» WORK ORDER: Reproduce the passage about reviewing Foo Fighters word for word, starting at "Third, I forgot" and ending at "to personal insults).".

» SOURCE EXTRACT:
------------------------------------------------------------------------
Perhaps Foo Fighters could turn their bad review into T-shirts or pull quotes, like Pearl Jam used to – indeed, like I once did. When Dave Grohl called me “the uncoolest man in Britain”, I shoved the quote on the back of my first book proper, Live Through This.

Second, I have no way of knowing whether or not I’d have given Foo Fighters a bad review if I had been allowed access to Foo Fighters tonight at the Suncorp Stadium in Brisbane on behalf of my commissioning paper The Guardian. (I was stopped by Foo Fighters’ Australian record company Mushroom Records, who jumped to premature conclusions.) I go to shows, expecting to enjoy myself. I find it much the better that way. I am on record as liking the Foo Fighters’ first album (the one Grohl seems embarrassed about now) and kind of liking their second. I had a listen to a Greatest Hits the other day and found it eminently listenable in that mid-American 70s soft rock way I softened to after continual charity store shopping with Kathleen Wilson at Seattle paper The Stranger in 1998.  The vocals also remind me of Teenage Fanclub, who I like. There was also plenty of stuff I did not find very listenable – turgid is the word that comes to mind – but, as I say, I have no way of knowing if I’d have given Foo Fighters a bad review because I haven’t actually seen Foo Fighters play live since 2000 in Melbourne, when I did give them a bad review (for The Age).

Hence the Dave Grohl quote.

Third, I forgot what three was for.

Fourth, The Guardian is actually remarkably circumspect about what it can and can’t print (at least when it comes to personal insults).

There was an infamous live review of Smashing Pumpkins I wrote in ’92 where I never saw the show. The first three paragraphs were gratuitous personal insults aimed at Billy Corgan. The Melody Maker Smashing Pumpkins cover got pulled the same day the review appeared, and their record company pulled all advertising from our publication for the remainder of the year, resulting in a loss running into at least six figures. My editor, when asked about the loss of ads, just shrugged his shoulders and said, “That’s Everett”. I always contended that if I’d been editing that review I would have pulled the first three paragraphs at least, but I wasn’t editing that review and I do not like to self-censor. Anyway, The Guardian would never have let that review through. A recent blog centred around drippy faux indie-gospel brother-sister Brisbane band Sheppard was sent back to me three times before it was allowed through.

And fair enough, too.
------------------------------------------------------------------------
» GIVEN MATERIAL:
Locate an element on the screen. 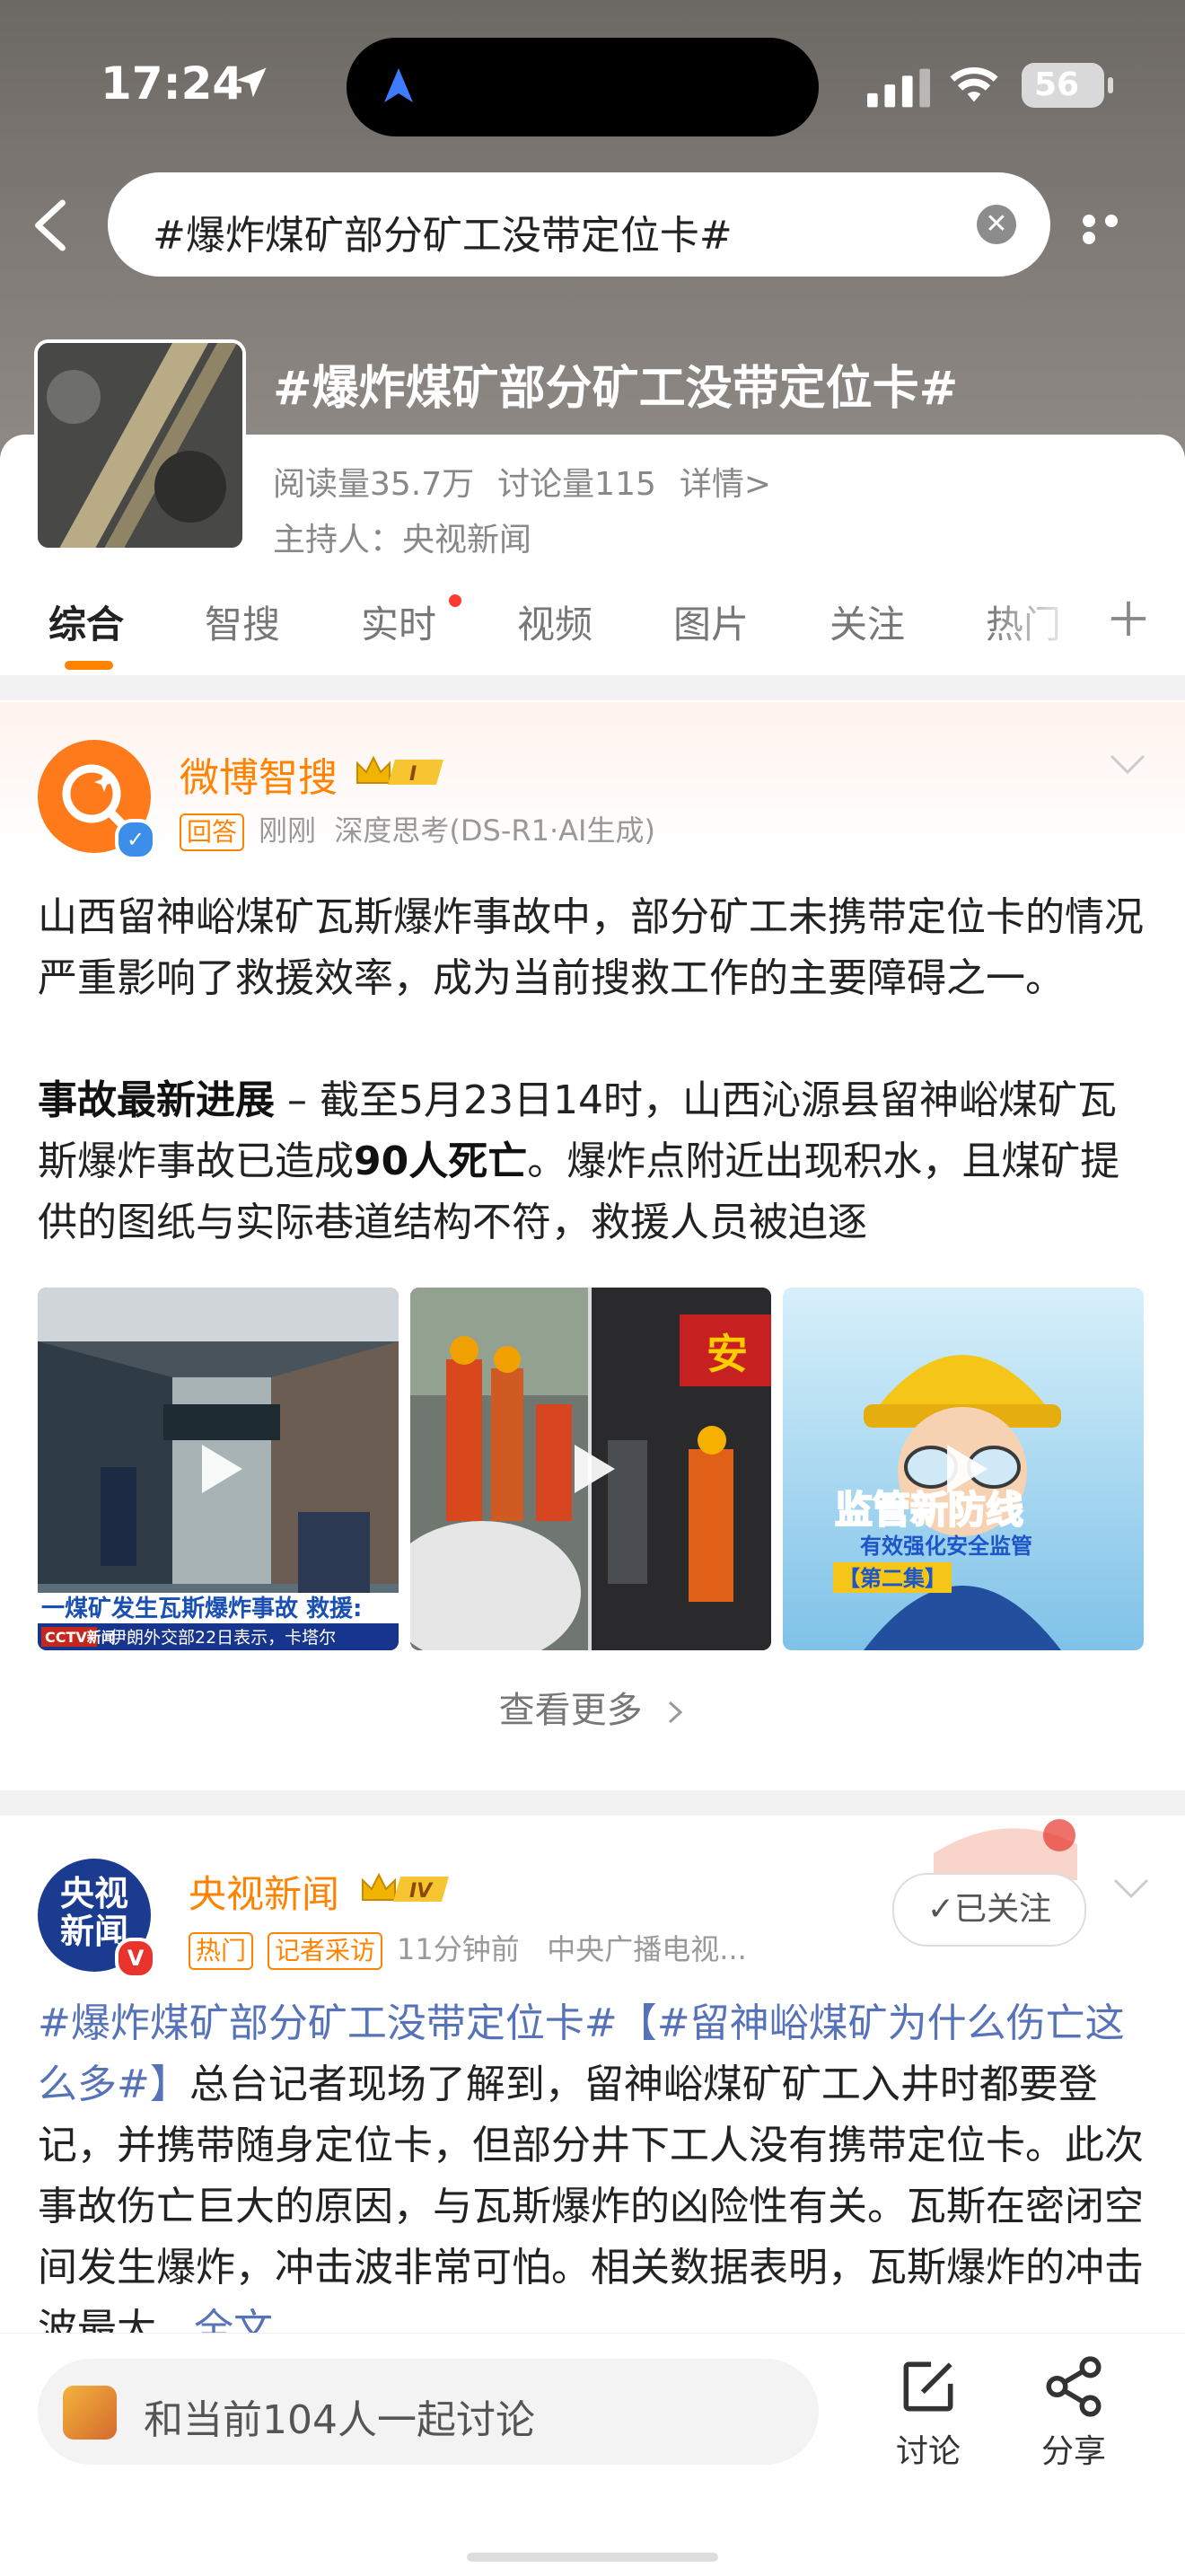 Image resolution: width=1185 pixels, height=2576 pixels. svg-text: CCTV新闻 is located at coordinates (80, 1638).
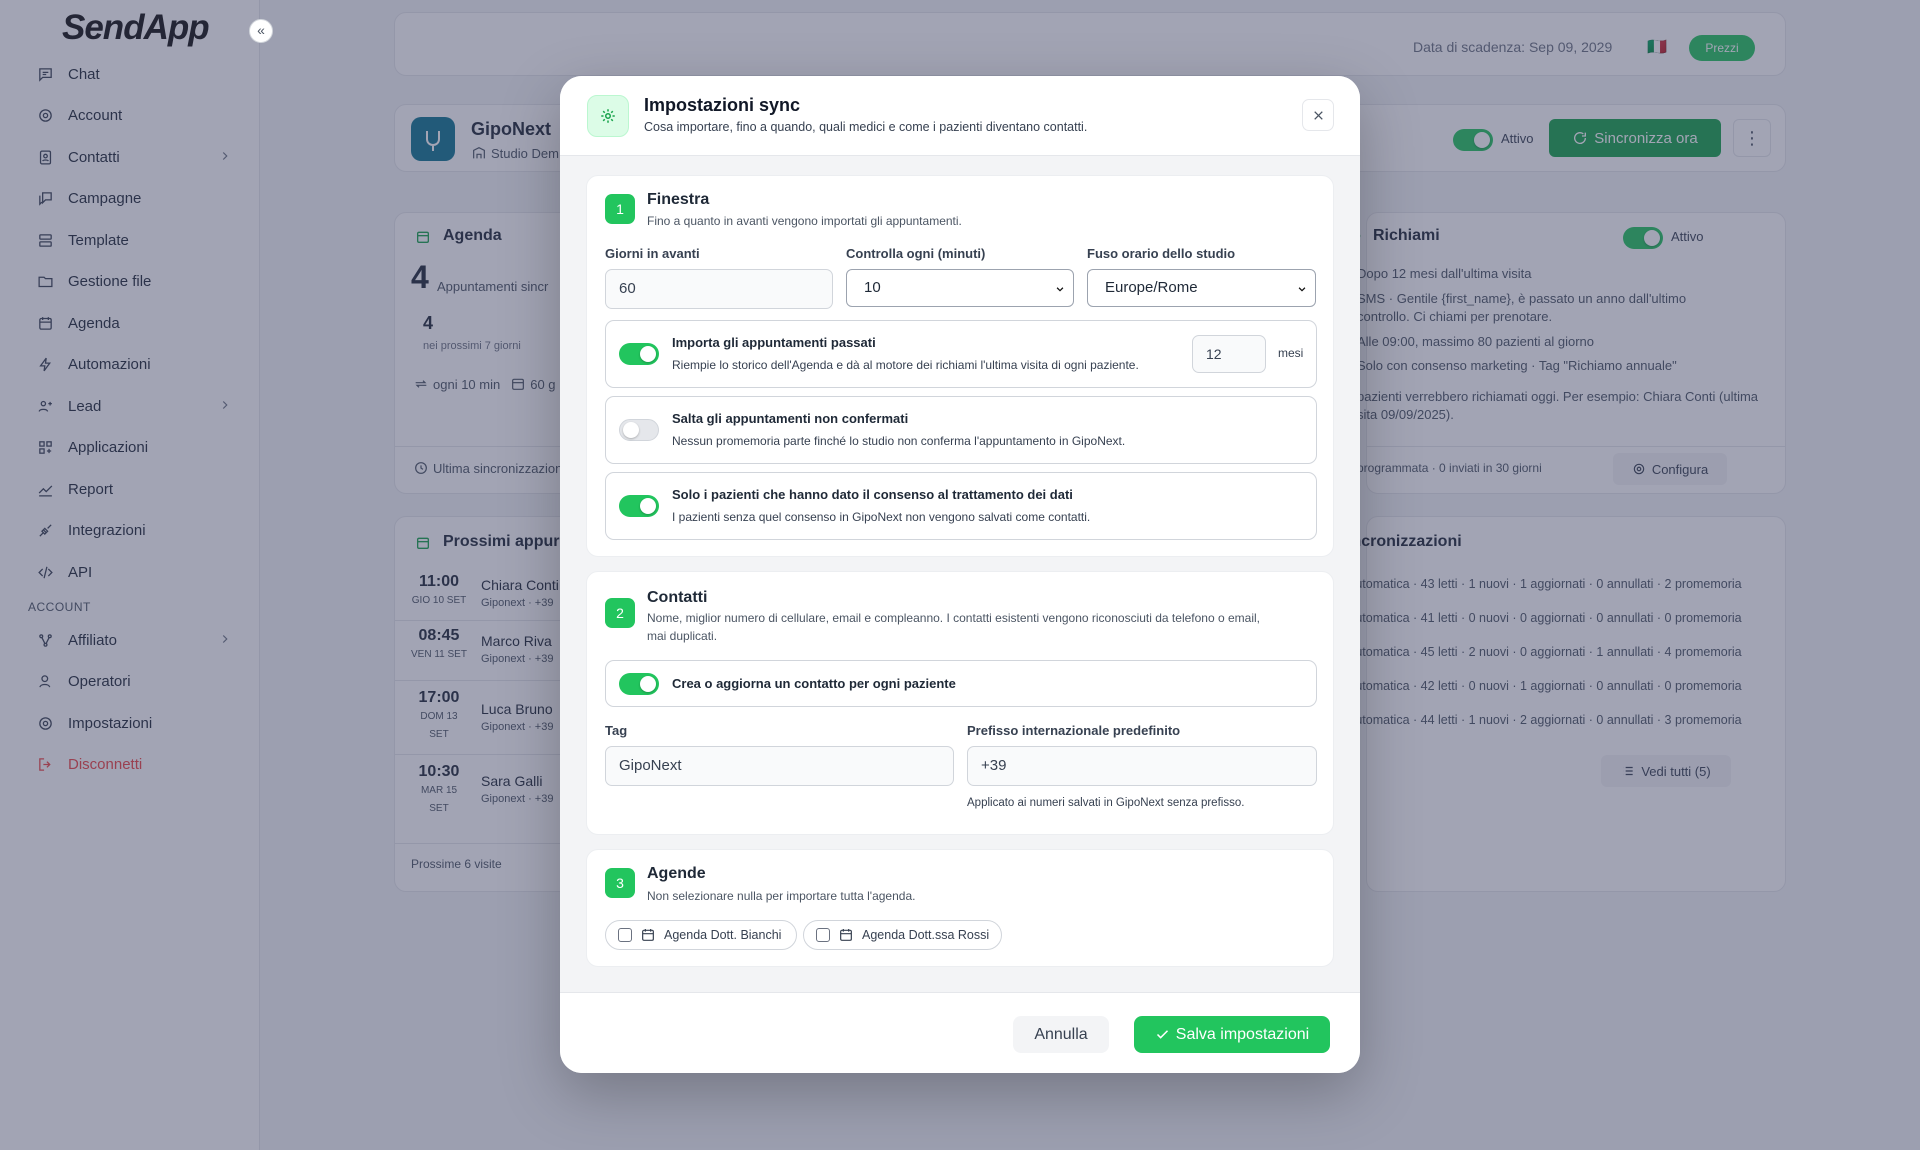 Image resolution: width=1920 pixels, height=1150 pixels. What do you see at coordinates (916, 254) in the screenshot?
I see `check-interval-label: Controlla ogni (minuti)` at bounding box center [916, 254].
------------------------------------------------------------------------
» TASK ANSWER:
Third, I forgot what three was for.

Fourth, The Guardian is actually remarkably circumspect about what it can and can’t print (at least when it comes to personal insults).